Title :
Aggregated load scheduling for residential multi-class appliances: Peak demand reduction
Author :
Azar, Armin Ghasem ; Jacobsen, Rune Hylsberg ; Qi Zhang
Author_Institution :
Dept. of Eng., Aarhus Univ., Aarhus, Denmark
Abstract :
The Smart Grid represents an unprecedented opportunity to move the energy industry into a new era. In this context, Demand Response programs provide mechanisms to regulate the power demand through load control according to conditions of the supply side, where consumers can efficiently schedule the operation of their appliances. This paper has proposed an efficient local load scheduling optimization strategy for residential multi-class multi-constraint appliances by shifting and interrupting load requests to flatten the aggregated consumption. One scenario for each smart house, including the desirable usage schedule of its appliances in a 24-hour period, is considered. The proposed strategy has supposed a time-independent constant electricity consumption threshold, imposed by the grid stability management, in each time interval. The demand response system attempts to optimally schedule the received load requests over time, aiming at flattening the aggregated consumption meanwhile, maximizing satisfaction of consumers.
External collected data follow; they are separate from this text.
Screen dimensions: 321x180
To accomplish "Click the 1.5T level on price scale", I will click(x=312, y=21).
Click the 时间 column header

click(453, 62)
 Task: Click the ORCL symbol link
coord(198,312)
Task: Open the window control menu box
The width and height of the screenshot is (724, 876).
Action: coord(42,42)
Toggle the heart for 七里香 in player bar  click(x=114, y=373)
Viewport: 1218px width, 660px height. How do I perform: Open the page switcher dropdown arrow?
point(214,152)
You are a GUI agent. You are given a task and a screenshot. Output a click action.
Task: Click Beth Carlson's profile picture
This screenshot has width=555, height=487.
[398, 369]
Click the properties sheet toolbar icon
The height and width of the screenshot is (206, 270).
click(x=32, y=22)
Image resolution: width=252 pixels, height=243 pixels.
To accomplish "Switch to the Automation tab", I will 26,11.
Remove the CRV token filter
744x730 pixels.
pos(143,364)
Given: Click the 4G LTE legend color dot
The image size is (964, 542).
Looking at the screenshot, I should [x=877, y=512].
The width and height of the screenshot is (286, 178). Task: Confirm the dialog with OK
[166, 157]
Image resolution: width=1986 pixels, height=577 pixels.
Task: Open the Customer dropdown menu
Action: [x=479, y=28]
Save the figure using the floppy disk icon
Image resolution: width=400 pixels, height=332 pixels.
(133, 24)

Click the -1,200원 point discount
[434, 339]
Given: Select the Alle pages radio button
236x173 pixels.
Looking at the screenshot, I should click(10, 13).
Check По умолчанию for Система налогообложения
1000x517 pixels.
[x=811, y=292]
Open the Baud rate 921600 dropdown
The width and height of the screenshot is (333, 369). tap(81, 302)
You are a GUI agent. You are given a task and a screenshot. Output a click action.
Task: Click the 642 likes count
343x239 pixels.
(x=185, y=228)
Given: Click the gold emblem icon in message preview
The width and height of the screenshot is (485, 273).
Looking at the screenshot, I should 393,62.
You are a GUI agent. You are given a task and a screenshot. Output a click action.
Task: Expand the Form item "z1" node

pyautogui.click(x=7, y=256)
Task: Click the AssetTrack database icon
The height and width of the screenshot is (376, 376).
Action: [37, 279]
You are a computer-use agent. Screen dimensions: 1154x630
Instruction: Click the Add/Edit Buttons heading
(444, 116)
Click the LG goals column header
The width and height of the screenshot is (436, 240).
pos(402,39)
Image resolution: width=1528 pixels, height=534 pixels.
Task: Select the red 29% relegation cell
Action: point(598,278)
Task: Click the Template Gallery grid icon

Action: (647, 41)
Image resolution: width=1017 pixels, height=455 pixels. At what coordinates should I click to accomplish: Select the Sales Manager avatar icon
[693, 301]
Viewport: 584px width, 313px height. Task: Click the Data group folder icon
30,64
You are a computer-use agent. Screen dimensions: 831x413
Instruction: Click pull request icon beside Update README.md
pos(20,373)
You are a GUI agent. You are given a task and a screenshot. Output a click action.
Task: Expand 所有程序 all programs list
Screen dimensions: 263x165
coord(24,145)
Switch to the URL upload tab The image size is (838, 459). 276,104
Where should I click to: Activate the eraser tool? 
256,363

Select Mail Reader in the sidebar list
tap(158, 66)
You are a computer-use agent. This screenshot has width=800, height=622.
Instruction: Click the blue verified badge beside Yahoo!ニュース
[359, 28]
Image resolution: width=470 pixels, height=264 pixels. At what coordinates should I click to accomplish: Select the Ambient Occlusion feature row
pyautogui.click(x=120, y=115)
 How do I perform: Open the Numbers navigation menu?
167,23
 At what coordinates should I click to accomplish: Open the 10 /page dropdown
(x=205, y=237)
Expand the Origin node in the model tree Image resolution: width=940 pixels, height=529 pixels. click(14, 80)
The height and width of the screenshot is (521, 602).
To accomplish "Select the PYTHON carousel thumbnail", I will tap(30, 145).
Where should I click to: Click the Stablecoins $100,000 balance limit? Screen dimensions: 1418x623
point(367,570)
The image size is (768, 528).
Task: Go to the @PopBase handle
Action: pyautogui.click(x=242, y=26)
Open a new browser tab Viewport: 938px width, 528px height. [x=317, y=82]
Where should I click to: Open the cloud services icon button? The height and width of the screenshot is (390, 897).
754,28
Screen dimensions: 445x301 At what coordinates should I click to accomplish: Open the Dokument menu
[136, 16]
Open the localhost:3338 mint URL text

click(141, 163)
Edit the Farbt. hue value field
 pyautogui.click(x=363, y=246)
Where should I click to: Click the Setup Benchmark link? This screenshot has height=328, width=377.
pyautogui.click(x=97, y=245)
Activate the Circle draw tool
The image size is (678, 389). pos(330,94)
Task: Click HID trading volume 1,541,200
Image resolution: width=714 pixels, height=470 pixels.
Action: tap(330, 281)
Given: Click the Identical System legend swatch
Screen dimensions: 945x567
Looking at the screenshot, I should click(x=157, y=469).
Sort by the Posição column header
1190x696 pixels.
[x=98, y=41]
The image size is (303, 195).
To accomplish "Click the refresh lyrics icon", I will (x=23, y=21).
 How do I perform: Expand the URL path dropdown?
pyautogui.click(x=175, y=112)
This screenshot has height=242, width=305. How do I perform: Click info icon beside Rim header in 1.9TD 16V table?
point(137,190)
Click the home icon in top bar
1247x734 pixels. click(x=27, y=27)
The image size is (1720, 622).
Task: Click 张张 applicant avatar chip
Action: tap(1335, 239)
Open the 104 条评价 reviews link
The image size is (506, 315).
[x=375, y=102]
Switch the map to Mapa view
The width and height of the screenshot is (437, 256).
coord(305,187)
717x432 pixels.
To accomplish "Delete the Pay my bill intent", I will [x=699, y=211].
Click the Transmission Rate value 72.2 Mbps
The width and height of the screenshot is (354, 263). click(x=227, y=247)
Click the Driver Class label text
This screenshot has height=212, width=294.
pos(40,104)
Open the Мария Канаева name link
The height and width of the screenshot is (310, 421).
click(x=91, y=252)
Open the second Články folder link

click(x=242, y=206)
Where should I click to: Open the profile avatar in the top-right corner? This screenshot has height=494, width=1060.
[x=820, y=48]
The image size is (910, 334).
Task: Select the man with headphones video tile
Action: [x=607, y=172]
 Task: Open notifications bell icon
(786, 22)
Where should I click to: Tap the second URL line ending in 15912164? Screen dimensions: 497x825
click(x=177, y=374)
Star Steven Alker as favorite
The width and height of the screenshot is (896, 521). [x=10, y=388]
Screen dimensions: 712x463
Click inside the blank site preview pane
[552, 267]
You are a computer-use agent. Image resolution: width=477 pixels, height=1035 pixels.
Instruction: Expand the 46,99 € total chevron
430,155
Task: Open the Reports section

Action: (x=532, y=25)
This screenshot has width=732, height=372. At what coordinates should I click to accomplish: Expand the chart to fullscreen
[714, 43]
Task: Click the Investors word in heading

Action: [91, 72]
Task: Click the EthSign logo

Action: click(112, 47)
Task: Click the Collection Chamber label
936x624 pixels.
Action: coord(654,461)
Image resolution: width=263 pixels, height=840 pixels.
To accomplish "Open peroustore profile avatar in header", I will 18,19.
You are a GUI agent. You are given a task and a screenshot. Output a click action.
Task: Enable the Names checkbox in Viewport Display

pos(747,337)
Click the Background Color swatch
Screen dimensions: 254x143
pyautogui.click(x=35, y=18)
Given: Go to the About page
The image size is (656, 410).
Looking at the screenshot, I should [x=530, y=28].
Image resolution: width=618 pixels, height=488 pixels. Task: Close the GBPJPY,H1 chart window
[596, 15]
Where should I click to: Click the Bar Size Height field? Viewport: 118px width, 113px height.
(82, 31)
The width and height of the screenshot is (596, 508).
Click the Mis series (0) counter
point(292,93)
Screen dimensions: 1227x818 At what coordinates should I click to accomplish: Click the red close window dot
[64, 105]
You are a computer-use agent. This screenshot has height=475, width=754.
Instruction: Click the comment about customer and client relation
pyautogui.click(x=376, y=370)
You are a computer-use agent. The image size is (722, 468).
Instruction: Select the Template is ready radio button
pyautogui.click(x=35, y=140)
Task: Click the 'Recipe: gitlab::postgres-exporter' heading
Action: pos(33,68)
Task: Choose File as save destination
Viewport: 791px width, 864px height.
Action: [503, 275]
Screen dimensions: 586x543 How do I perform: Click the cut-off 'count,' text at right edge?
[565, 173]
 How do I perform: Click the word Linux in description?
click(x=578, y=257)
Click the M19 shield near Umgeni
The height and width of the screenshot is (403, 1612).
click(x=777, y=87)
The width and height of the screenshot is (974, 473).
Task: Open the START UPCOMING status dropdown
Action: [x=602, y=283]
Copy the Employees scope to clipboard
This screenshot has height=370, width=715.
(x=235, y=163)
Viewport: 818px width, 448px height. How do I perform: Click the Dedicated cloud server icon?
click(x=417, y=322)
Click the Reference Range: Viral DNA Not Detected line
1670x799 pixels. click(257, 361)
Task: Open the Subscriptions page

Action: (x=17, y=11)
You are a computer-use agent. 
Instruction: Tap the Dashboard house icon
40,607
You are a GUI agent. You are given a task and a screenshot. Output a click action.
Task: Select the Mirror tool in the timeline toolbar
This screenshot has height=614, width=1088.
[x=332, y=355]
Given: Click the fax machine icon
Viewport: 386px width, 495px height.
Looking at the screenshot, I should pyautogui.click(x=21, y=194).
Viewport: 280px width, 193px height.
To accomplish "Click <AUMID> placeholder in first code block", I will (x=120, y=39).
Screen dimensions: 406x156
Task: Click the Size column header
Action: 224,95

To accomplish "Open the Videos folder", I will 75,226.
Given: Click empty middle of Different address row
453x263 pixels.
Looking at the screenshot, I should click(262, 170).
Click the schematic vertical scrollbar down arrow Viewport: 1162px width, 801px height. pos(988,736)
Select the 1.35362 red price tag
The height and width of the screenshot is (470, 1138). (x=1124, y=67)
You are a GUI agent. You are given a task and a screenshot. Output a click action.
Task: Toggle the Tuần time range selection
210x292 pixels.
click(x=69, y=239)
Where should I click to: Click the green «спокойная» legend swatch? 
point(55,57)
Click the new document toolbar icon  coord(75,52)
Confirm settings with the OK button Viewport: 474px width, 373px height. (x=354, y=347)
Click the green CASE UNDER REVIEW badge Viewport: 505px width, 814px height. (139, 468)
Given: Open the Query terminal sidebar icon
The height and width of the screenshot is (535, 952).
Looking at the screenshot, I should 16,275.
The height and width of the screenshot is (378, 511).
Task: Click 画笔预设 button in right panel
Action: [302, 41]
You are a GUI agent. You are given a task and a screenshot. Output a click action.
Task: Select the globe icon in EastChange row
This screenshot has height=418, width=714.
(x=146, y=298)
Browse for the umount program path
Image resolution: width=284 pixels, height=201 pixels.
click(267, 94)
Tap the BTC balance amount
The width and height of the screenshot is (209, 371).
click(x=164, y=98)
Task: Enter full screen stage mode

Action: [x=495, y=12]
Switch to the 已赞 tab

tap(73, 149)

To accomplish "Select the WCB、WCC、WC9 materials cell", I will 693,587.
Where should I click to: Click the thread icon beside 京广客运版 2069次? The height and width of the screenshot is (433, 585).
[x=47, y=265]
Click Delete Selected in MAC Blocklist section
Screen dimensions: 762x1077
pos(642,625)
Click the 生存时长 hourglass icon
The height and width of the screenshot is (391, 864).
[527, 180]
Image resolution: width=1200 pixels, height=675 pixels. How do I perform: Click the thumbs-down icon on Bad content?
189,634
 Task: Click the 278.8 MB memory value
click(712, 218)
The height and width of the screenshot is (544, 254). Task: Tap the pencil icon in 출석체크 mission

The results have indicated that decreasing the electricity consumption threshold up to 60% of the maximum peak demand results in significant aggregated consumption flattening and also admissible delay in appliance reception.
Keywords :
demand side management; domestic appliances; home automation; scheduling; smart power grids; aggregated load scheduling; demand response program; electricity consumption threshold; energy industry; grid stability management; load control; load request interruption; load scheduling optimization strategy; peak demand reduction; power demand; residential multiclass multiconstraint appliance; smart grid; smart house; timeindependent constant electricity consumption; Delays; Electric vehicles; Home appliances; Lighting; Optimization; Schedules; Scheduling; Load Management; Scheduling; Smart Grid; Supply and Demand;
Conference_Titel :
European Energy Market (EEM), 2015 12th International Conference on the
DOI :
10.1109/EEM.2015.7216702